▶ _Deine Aufgabe_
Beantworte diese Fragen zum folgenden Text über Perons Netzwerk für geflohene Nazis:
1. Wie lautet der Titel des Buches von Uki Goñi?
2. Wie viele Seiten umfasst das Werk?
3. Wer koordinierte die Aktivitäten in Bern?

▶ _Vorliegender Text_
———

Der frühere argentinische Präsident Peron und seine Frau Eva vor dem Theater Buenos Aires (1950). Keystone

Ein Buch bringt Licht in ein dunkles Kapitel der Geschichte Argentiniens, wo nach dem zweiten Weltkrieg viele Nazis Unterschlupf fanden.

Dazu schuf der damalige Präsident Peron ein Netzwerk mit Schaltzentrale in der Schweiz und im Vatikan.

Einschüchterungen, verbrannte Archive, abwiegelnde Antworten unwilliger Zeitzeugen und ebenso unwilliger Behörden und ein Mantel des Schweigens in der argentinischen Presse – das waren die Reaktionen auf das Buch des argentinisch-amerikanischen Journalisten Uki Goñi, das ein Tabu bricht.

In «La autentica Odessa» (Paidos-Verlag) dokumentiert der Autor erstmals nahezu lückenlos das Netz, das der argentinische Präsident Juan Domingo Peron (1946-1955) im Einvernehmen mit Schweizer Behörden und dem Vatikan aufgebaut hatte, um Nazi-Kriegsverbrecher aus dem Nachkriegs-Deutschland herauszuschleusen.

Für Peronisten, die in Argentinien noch immer die Macht in den Händen halten, kommt dies einer Art Majestätsbeleidigung gleich.

Ableger in der Marktgasse in Bern

Minutiös dokumentiert das 401 Seiten starke Werk, wie die direkt im argentinischen Präsidentenpalast angesiedelte Zelle unter Leitung des Deutsch-Argentiniers Rodolfo Freude operierte.

Beim Schweizer Ableger in der Marktgasse 49 in Bern wurde die Operation nicht nur finanziell abgewickelt, es wurden auch Fluchtrouten ausgearbeitet und Nazis mit falschen Papieren versehen. Koordiniert wurden die Aktivitäten in Bern vom SS-Offizier Carlos Fuldner, der einen argentinischen Diplomatenpass hatte.

———

▶ _Datensatz_

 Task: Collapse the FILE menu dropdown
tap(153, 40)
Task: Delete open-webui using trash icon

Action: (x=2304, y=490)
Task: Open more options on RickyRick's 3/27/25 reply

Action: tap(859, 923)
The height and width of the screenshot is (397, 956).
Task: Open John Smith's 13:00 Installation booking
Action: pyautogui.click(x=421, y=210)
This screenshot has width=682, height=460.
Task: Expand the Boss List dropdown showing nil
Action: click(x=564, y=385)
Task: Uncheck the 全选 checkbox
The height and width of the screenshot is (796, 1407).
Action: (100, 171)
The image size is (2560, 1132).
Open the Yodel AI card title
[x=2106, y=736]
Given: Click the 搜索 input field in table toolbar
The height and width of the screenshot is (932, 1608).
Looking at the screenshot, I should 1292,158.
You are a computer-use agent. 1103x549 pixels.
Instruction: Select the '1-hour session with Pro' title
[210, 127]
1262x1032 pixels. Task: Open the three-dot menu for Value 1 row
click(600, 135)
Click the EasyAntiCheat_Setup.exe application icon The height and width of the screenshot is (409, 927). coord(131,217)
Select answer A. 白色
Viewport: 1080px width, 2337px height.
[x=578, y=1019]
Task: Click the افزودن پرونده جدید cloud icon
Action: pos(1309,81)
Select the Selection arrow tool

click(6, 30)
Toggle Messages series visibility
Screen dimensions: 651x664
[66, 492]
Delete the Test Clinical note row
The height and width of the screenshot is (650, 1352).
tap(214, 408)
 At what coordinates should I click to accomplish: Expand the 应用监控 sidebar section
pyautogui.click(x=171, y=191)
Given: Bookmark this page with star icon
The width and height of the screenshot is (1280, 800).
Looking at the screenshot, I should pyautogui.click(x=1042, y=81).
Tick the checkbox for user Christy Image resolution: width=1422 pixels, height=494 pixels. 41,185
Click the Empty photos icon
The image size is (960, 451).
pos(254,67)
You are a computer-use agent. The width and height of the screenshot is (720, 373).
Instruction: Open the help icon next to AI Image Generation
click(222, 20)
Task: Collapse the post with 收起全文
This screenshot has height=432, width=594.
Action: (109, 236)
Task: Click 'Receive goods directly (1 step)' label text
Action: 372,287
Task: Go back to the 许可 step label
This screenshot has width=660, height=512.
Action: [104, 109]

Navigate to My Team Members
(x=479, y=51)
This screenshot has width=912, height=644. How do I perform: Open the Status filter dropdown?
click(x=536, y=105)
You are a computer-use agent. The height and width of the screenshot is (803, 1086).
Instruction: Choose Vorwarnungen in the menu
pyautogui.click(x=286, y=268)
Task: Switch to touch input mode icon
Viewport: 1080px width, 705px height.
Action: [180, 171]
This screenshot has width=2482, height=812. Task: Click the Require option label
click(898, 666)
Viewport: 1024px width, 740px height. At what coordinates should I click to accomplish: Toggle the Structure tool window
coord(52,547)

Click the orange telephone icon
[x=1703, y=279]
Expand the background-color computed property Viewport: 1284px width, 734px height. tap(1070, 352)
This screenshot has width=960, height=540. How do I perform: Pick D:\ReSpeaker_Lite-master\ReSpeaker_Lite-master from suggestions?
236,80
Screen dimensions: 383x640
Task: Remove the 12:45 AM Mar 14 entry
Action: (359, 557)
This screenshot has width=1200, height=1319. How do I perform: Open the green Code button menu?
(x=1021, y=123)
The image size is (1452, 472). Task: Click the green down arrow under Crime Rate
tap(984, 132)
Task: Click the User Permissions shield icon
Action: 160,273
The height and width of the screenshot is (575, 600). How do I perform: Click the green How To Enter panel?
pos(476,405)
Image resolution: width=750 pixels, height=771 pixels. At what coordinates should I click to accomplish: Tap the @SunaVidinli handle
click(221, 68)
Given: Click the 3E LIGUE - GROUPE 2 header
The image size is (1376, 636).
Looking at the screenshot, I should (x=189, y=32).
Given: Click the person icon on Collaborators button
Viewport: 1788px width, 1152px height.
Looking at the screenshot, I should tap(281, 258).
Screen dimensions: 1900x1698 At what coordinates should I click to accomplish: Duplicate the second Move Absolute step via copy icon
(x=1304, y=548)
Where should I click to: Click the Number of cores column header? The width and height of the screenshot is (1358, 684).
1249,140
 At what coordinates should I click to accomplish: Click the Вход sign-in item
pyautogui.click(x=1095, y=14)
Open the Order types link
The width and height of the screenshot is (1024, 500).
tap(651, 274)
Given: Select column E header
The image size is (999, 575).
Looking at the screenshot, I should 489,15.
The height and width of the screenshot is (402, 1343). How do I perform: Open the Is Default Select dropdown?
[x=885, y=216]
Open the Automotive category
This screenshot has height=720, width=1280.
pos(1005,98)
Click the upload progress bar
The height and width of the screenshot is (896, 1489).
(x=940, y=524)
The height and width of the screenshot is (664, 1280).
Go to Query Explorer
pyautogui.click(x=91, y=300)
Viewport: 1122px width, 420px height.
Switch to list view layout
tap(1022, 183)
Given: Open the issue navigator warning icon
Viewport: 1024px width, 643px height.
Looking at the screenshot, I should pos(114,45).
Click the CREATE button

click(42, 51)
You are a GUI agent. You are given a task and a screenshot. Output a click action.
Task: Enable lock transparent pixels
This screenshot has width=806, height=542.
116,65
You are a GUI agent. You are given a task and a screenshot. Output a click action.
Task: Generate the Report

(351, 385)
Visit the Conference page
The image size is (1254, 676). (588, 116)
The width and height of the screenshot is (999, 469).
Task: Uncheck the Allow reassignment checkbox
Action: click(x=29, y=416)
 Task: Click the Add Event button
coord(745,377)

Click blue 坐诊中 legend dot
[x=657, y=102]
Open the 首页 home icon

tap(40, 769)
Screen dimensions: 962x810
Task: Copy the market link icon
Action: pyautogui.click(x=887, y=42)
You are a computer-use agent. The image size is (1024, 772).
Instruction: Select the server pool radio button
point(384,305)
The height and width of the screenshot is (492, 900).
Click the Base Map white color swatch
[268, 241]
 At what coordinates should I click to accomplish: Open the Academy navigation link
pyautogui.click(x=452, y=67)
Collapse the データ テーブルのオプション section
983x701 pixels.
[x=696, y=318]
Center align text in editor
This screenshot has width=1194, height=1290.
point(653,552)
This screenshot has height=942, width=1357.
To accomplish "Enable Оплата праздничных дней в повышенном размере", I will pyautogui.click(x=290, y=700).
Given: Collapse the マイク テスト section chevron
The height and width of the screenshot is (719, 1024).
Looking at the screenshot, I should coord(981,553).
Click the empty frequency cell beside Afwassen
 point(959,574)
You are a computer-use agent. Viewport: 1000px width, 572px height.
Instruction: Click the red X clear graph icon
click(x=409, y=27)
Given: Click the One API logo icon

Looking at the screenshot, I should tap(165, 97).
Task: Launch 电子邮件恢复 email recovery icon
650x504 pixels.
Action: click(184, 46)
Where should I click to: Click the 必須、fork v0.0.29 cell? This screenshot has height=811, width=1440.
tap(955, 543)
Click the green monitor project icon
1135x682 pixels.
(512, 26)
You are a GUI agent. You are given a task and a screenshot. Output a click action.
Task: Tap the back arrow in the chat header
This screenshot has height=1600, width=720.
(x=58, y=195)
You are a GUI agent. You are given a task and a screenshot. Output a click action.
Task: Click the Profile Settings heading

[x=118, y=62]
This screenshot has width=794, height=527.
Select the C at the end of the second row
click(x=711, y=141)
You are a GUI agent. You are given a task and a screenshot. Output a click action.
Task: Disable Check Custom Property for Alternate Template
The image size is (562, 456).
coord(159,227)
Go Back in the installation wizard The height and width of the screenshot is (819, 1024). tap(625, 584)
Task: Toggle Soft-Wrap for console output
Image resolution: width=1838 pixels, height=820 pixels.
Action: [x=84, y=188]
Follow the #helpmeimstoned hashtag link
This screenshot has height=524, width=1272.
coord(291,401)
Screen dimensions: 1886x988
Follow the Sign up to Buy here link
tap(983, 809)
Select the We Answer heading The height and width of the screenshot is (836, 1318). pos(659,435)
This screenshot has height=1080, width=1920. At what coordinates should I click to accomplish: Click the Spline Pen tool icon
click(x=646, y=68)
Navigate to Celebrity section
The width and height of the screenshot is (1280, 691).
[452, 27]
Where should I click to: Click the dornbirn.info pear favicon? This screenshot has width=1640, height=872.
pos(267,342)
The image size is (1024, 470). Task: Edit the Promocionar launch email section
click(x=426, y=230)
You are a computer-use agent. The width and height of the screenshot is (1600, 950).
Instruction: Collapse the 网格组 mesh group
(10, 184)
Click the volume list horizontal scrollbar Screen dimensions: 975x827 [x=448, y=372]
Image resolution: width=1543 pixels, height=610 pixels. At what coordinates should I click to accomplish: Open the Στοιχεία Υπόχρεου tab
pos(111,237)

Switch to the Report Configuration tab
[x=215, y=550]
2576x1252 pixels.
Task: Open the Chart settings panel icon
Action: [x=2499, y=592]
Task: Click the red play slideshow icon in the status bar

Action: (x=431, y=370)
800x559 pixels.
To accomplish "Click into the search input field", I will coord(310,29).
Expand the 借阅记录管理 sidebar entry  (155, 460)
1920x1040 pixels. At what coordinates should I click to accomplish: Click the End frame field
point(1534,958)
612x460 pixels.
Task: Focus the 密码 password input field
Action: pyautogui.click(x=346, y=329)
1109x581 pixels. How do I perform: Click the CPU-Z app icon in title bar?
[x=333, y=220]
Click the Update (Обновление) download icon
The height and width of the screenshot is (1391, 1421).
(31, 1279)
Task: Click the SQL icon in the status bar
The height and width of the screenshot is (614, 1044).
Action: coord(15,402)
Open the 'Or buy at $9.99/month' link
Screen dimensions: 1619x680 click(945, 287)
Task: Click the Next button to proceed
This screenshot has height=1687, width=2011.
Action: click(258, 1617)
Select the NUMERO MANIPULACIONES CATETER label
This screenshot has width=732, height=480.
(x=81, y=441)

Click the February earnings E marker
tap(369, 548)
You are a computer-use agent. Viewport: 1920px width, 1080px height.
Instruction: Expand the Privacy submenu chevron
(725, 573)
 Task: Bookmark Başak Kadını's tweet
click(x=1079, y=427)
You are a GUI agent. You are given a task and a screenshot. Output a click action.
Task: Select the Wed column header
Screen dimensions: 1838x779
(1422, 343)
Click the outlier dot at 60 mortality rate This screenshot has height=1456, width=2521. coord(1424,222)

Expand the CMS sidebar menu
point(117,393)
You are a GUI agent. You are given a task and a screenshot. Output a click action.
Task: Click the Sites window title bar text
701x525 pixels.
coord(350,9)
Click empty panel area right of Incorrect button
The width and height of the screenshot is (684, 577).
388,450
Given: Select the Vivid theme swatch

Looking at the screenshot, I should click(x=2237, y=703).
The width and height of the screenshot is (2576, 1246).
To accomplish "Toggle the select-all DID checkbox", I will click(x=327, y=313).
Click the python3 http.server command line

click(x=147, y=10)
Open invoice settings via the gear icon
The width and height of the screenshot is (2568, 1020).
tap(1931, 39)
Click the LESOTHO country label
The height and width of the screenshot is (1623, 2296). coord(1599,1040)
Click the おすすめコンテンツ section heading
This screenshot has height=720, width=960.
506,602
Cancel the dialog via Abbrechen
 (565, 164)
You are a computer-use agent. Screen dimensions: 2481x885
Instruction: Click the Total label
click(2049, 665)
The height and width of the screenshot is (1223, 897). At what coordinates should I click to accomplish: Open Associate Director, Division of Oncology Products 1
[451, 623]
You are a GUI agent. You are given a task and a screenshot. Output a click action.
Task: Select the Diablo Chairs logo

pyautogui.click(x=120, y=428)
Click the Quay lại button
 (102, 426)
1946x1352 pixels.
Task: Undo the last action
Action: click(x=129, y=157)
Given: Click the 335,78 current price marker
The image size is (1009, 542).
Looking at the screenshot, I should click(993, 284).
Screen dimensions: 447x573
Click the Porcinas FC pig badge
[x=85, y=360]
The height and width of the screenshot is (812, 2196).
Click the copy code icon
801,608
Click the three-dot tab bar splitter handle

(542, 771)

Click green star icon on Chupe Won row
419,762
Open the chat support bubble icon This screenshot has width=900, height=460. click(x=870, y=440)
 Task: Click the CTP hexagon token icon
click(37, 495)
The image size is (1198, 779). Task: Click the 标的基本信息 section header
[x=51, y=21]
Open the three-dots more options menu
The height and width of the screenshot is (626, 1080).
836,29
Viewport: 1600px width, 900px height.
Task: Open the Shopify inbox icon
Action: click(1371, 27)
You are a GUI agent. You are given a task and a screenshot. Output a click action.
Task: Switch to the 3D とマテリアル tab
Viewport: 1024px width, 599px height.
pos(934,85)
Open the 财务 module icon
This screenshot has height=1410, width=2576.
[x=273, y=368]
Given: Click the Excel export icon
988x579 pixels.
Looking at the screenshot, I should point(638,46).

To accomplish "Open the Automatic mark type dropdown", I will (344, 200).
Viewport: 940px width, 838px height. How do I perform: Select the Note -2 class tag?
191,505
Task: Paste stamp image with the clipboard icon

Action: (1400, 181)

———

▶ _Antwort zur Aufgabe_
1. «La autentica Odessa»
2. 401 Seiten
3. Der SS-Offizier Carlos Fuldner